Waititi’s stand against this hollowness was beautiful, but it was also a reminder of what Hollywood still is. It is the same Academy that last year nominated the Coen brothers’ The Ballad of Buster Scruggs, which peddles the gross Western stereotype of bloodthirsty Natives, for the same award Waititi won Sunday night. It is the same Academy that threw every award it had at the white-lensed mess that is Dances With Wolves. It is the same Academy propped up by conglomerate monsters like Disney, which produced artifacts like “What Makes the Red Man Red?” in Peter Pan and now sees fit to remake the film, only this time with actual First Nations actors instead of bigoted caricatures.

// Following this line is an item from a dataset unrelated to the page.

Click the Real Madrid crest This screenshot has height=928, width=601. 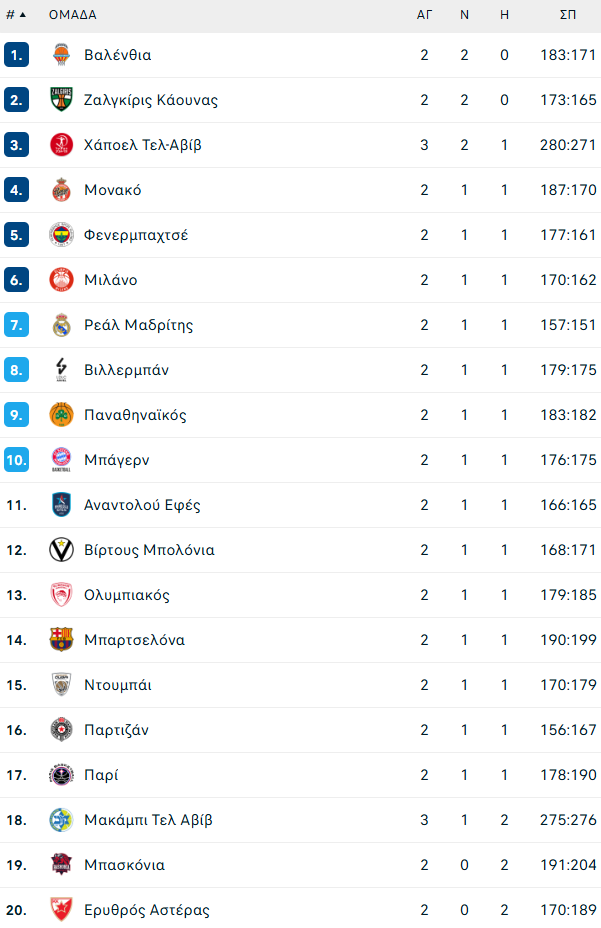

Watching Waititi use his platform to encourage Indigenous artists and acknowledge the land he was standing on brought a communal sense of solidarity into that room. I felt a combination of affirmation and pride and every other cheesy emotion that not even a grouchy cynic like me could stuff down. And so, even with the violent history of these institutions so clear and painfully recent, I am choosing to think of Waititi’s acknowledgment as a beginning. Waititi’s presence among Hollywood’s kingmakers is an opportunity to lessen the dissonance I and other Native moviegoers feel when we tune in to these award shows. On Sunday night, millions of people were reminded about stolen land. On Sunday morning, if they were paying attention, there were other reminders. The work now is to connect those dots.